Racine teams played from 1909 to 1914 as members of the Class C level Wisconsin-Illinois League, alternating between being known by the "Malted Milks" and "Belles". The Racine Belles played the 1915 season as members of the Bi-State League after the Wisconsin-Illinois League permanently folded following the 1914 season.

The Racine teams hosted minor league home games at Horlick Field. William Horlick was the inventor of malted milk and was an owner of the Horlick Malted Milk Company of Racine.

==History==
===1909 to 1914 Wisconsin-Illinois League===
In 1866, a two Racine teams consisting of members of the Racine Baseball Club, played the first known organized baseball game in Racine. In the 1880, the Third Ward Baseball Team was organized in Racine, with Racine residents Charlie Ganzel and John Ganzel as a members of the team. There were organized leagues in Racine populated by factory teams beginning in the 1890s.

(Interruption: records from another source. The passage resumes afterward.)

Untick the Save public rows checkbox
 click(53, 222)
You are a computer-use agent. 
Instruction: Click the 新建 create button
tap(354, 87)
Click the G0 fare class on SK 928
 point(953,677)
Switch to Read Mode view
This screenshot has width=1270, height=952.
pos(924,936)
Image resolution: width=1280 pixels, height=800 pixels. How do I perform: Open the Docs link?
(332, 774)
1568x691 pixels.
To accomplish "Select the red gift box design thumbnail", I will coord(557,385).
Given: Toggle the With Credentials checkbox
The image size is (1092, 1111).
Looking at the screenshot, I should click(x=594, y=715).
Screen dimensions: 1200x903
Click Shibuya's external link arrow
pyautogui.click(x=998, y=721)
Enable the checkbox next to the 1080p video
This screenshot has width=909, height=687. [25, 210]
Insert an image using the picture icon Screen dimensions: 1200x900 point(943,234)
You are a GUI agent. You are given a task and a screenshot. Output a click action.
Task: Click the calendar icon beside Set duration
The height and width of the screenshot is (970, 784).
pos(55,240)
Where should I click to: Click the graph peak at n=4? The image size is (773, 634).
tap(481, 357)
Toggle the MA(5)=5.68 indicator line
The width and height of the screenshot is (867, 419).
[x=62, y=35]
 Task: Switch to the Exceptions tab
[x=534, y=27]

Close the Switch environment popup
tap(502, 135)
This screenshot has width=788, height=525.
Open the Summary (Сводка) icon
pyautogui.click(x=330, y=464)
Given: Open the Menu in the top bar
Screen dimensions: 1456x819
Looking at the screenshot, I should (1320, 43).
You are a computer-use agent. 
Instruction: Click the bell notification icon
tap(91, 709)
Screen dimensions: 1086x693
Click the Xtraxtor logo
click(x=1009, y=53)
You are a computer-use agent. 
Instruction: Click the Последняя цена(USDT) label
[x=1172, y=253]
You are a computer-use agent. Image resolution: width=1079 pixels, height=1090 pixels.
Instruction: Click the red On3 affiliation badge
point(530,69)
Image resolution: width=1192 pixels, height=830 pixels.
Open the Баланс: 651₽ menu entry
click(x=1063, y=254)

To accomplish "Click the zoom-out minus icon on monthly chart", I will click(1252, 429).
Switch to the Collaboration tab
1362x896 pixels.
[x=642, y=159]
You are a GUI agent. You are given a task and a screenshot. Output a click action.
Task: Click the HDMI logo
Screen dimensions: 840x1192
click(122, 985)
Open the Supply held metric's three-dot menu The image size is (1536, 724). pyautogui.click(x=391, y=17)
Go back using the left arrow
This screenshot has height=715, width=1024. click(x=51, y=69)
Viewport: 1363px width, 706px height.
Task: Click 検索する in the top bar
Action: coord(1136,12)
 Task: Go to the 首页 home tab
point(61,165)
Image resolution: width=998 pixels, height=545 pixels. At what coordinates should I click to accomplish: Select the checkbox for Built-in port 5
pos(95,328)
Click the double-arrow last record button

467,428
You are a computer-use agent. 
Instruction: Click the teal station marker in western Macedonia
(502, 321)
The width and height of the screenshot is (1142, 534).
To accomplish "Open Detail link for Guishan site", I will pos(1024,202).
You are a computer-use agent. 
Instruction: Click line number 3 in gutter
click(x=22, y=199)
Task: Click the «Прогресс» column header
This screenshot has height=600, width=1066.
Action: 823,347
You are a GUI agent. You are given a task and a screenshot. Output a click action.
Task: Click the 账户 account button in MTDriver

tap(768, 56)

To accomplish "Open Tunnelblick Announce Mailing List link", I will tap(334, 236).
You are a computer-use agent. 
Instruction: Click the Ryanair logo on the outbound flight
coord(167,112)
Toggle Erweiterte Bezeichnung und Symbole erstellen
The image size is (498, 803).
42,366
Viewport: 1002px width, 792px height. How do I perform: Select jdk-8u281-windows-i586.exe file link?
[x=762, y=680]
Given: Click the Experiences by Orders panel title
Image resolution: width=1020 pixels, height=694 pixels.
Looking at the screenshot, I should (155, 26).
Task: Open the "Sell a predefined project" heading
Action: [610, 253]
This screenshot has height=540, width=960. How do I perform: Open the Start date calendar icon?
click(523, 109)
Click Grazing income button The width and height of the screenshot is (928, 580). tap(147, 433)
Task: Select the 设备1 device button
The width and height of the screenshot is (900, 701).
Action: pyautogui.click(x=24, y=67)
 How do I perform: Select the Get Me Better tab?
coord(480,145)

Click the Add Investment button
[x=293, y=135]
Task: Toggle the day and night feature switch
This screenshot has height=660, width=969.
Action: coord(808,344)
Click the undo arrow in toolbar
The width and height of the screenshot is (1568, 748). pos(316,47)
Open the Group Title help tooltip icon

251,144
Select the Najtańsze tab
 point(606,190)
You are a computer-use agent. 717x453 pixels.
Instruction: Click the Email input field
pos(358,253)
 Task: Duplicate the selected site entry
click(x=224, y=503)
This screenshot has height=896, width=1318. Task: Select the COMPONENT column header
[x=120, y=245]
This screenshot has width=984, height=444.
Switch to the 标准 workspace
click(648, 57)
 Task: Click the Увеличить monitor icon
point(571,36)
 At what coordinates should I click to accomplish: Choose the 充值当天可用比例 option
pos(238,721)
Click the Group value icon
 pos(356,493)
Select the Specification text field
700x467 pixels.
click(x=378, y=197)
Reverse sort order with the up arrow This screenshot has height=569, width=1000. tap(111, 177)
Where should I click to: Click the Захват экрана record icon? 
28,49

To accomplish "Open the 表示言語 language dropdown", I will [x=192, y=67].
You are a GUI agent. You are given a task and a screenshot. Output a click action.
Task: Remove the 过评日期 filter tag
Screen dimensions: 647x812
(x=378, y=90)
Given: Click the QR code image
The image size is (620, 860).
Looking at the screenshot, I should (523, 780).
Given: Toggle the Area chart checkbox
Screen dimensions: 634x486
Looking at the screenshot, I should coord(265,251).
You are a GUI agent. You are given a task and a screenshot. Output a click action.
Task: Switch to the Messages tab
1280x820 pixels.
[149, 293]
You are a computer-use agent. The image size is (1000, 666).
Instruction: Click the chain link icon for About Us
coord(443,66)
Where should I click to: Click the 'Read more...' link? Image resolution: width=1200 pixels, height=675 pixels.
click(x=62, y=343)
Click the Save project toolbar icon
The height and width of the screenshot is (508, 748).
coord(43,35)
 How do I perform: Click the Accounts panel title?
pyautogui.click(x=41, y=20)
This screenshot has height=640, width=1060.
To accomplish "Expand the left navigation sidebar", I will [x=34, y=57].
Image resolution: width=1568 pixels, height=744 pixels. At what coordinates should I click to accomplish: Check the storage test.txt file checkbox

In 1908, the Wisconsin State League changed names to become the Wisconsin-Illinois League, remaining a Class D level minor league. The name change occurred after the Rockford Reds joined the Freeport Pretzels, giving the league two Illinois based teams as members. Following the 1908 Wisconsin-Illinois League season, the defending Wisconsin-Illinois League champion Wausau Lumberjacks team switched leagues and became charter members of the Minnesota-Wisconsin League. On January 9, 1909, it was reported that the Racine semi-professional team would not be returning to the Lake Shore League. The departed Wausau franchise was replaced by the new Racine team in the 1909 Wisconsin-Illinois League.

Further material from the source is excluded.